- [Exercise brief]:
Reproduce the wind turbine passage below in full, without changing anything.

═════ Supplied passage

The wind turbines will be of proven technology and design, which
typically incorporates tapered tubular towers attached to a nacelle housing
containing the generator, gearbox and other operating equipment. The turbine transformer will be located
either at the tower base (above the high tide level) or at the top of the
tower, depending on the type of wind turbine procured. The transformer will either be
oil-filled (surrounded by a bund conforming to the required standards) or
cast-resin. These design elements
are set by the manufacturer and therefore alternative design are not available
and have not been assessed.
Outline properties of present-day turbines that are
likely to be used for the development are shown below in Table 4.2.
Table 4.2 Typical
Properties of Commercially Available Wind Turbines
|
Supplier |
Model |
Capacity (MW) |
Rotor Diameter (m) |
Hub Height (m) |
|
Vestas |
V90-3.0MW |
3 |
90 |
Variable |
|
Siemens |
SWT-2.3-82 |
2.3 |
82 |
Variable |
|
|
SWT-3.6-107 |
3.6 |
107 |
Variable |
|
GE Energy |
3.6sl |
3.6 |
111 |
Variable |
|
Nordex AG |
N90 |
2.5 |
80 or 90 |
Variable |
A decision has yet to be made on which turbine will
be sourced for the wind farm. The
capacity of the turbines could therefore range from 2.3 to 3.6 MW. It is therefore proposed that the
preliminary site layout considers the development of around 30 - 35 nos. of
wind turbines so that a capacity of approximately 100MW can be met. Should 3.6 MW class wind turbine be
selected, the number of wind turbines would be reduced to around 28 to 30.
Preliminary dimensions are not expected to exceed a
tip height of +125mPD (see Section 3). In the event the wind turbine model with
a maximum rotor diameter of 111m be adopted, the maximum tip height would be
+136mPD. It was considered
appropriate that the maximum rotor diameter of 111 m be taken forward for the
impact assessment as this presents potentially a worse case scenario for
impacts on the visual environment and ecology.

══════════
═════ Information shown

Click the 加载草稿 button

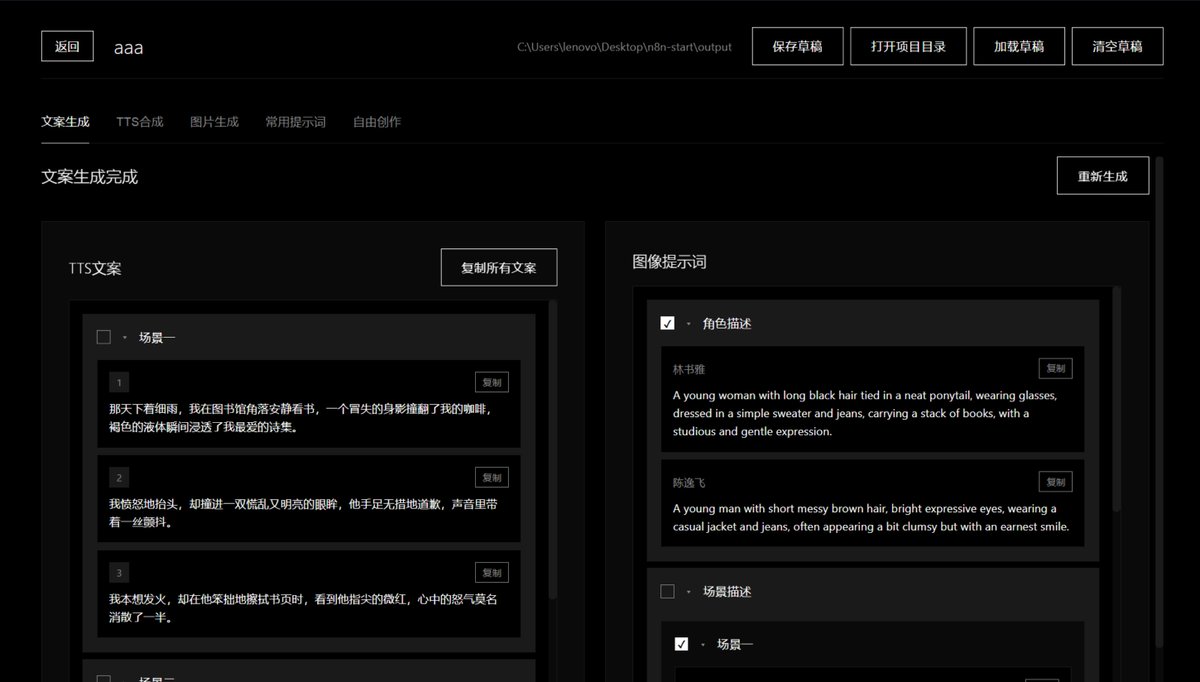[1019, 45]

══════════

- [Result for this task]:
The wind turbines will be of proven technology and design, which
typically incorporates tapered tubular towers attached to a nacelle housing
containing the generator, gearbox and other operating equipment. The turbine transformer will be located
either at the tower base (above the high tide level) or at the top of the
tower, depending on the type of wind turbine procured. The transformer will either be
oil-filled (surrounded by a bund conforming to the required standards) or
cast-resin. These design elements
are set by the manufacturer and therefore alternative design are not available
and have not been assessed.
Outline properties of present-day turbines that are
likely to be used for the development are shown below in Table 4.2.
Table 4.2 Typical
Properties of Commercially Available Wind Turbines
|
Supplier |
Model |
Capacity (MW) |
Rotor Diameter (m) |
Hub Height (m) |
|
Vestas |
V90-3.0MW |
3 |
90 |
Variable |
|
Siemens |
SWT-2.3-82 |
2.3 |
82 |
Variable |
|
|
SWT-3.6-107 |
3.6 |
107 |
Variable |
|
GE Energy |
3.6sl |
3.6 |
111 |
Variable |
|
Nordex AG |
N90 |
2.5 |
80 or 90 |
Variable |
A decision has yet to be made on which turbine will
be sourced for the wind farm. The
capacity of the turbines could therefore range from 2.3 to 3.6 MW. It is therefore proposed that the
preliminary site layout considers the development of around 30 - 35 nos. of
wind turbines so that a capacity of approximately 100MW can be met. Should 3.6 MW class wind turbine be
selected, the number of wind turbines would be reduced to around 28 to 30.
Preliminary dimensions are not expected to exceed a
tip height of +125mPD (see Section 3). In the event the wind turbine model with
a maximum rotor diameter of 111m be adopted, the maximum tip height would be
+136mPD. It was considered
appropriate that the maximum rotor diameter of 111 m be taken forward for the
impact assessment as this presents potentially a worse case scenario for
impacts on the visual environment and ecology.